» Task objective:
When you reach the line that contains "The width and height of the screenshot is (610, 300)." in the data below, start reproducing lines exactly, and stop after the line that contains "The width and height of the screenshot is (134, 137).".

(Supplied material begins)

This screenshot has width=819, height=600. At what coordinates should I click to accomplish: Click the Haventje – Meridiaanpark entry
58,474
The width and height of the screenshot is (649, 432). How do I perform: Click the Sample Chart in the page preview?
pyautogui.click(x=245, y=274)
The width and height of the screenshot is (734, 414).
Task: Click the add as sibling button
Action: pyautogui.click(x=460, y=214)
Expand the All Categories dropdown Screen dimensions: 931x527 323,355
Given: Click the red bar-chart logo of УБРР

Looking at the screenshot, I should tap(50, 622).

(Supplied material ends)
(Supplied material begins)

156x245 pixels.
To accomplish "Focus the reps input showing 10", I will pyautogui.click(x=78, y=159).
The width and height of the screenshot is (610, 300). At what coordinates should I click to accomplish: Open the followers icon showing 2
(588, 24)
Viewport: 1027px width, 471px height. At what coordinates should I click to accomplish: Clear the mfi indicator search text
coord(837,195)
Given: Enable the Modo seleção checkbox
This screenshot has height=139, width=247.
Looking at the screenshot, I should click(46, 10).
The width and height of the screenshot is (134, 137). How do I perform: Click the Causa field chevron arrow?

(Supplied material ends)
(Supplied material begins)

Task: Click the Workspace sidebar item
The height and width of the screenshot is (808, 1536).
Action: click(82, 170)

(Supplied material ends)

» Reply to the task:
The width and height of the screenshot is (610, 300). At what coordinates should I click to accomplish: Open the followers icon showing 2
(588, 24)
Viewport: 1027px width, 471px height. At what coordinates should I click to accomplish: Clear the mfi indicator search text
coord(837,195)
Given: Enable the Modo seleção checkbox
This screenshot has height=139, width=247.
Looking at the screenshot, I should click(46, 10).
The width and height of the screenshot is (134, 137). How do I perform: Click the Causa field chevron arrow?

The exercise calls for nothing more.